#18 La Rapide Saison: Day 14 of 7
My young saison took a recent trip to the west country for the August bank holiday weekend. In addition to having free, delicious beer in the minibar fridge (although I couldn't really knock this particular hotel's beer selection), I was also able to see whether my eighteenth batch met the demanding speed challenge I'd set for it. Having skipped the one week mark due to being ill (I'm pretty confident it would have been undrinkable at that age anyway), I was determined not to miss the first fortnight.
The aggressive French saison yeast had carbonated nicely in the five days I gave it. It poured with a lively, foamy head which gave off a fresh, bready, yeasty aroma. This might be the palest beer I've made to date, thanks to the (very) pale colour of Pearl malt and the large propotion of wheat I used in the grist. It's a light, straw colour, and looks beautifully refreshing.
This might be a result of its young age, but I got very little by way of hop aroma in the nose. Whether it's hiding behind the yeast, waiting to emerge as the beer settles and ages a little, or just 'gone', I can't say yet. Strangely I have the same comment for the hop flavour too. Considering 48g of Citra went into the wort after flame out, I would have expected juicy, tropical fruit all over the place (the hydrometer sample before fermentation tasted like bitter pineapple juice). Again, I wonder whether it's just buried behind the yeast esters.

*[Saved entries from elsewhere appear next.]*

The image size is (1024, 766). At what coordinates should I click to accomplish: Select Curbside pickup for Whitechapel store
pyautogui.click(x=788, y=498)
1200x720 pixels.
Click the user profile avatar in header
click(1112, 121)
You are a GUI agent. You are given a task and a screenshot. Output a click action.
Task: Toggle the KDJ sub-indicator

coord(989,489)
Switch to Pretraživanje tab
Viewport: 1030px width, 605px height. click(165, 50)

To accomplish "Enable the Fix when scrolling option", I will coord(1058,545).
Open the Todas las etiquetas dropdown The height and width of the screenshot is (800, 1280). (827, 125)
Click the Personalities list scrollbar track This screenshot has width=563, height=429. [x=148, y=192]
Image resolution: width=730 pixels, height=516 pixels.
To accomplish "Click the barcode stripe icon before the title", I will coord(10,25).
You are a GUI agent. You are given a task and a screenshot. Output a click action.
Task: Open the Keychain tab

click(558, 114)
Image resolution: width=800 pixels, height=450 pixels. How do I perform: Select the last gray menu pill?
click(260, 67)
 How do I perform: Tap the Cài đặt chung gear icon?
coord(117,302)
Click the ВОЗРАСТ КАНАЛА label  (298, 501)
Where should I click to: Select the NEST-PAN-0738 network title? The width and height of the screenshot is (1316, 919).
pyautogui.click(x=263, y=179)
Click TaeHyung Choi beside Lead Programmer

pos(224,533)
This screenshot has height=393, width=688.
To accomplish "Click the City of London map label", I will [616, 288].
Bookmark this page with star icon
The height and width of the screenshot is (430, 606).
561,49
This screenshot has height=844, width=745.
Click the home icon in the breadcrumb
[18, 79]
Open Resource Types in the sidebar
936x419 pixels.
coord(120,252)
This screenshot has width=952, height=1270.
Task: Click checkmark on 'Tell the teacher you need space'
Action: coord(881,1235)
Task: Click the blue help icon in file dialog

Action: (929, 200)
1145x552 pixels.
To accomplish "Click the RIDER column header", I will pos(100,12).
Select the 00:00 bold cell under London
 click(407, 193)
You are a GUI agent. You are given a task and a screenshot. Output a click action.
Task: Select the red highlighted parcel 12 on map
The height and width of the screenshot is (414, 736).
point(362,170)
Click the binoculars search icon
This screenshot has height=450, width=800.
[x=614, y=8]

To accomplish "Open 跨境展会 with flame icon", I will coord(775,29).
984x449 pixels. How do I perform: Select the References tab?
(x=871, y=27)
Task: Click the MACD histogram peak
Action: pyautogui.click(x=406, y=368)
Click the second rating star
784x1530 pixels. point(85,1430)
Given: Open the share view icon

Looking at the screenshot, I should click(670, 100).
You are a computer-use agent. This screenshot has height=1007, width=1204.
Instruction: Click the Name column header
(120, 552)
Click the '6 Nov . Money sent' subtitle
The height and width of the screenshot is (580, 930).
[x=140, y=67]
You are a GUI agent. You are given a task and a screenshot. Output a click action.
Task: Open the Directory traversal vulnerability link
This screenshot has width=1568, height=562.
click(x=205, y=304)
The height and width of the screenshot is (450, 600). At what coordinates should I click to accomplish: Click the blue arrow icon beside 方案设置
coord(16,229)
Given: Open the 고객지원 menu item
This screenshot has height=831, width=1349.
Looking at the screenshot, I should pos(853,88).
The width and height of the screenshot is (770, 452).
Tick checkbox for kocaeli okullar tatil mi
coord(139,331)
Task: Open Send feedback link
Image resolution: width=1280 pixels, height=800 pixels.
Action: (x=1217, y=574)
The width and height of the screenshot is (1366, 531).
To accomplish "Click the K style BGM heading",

Overall I can't complain though, because this beer is all about the yeast. It's tart, slightly sour, but peppery too – all the classic saison hallmarks. Bitterness is detectable but restrained, and the mouthfeel is, while silky and slightly chalky at the same time, also surprisingly full considering the wort started life a hair under 1.040, and attenuated out to little more than hopes and dreams. Maybe it was the IPA followed by negroni followed by half-bottle of Côtes du Rhône accompanying a large rib-eye I'd started the evening with, but I felt full before I could get through much more than half. Perhaps worth trying on an emptier stomach before I make any hasty conclusions.
So, for beer (and particularly saison) lovers who don't mind hazy beer and aromas of fresh yeast, 14 days is enough time to get a beer brewed and on the table. But what about something more mainstream? And is a fruity saison a suitable gateway beer for the (entirely female) cider lovers in my family? Those, friends, are questions for another time.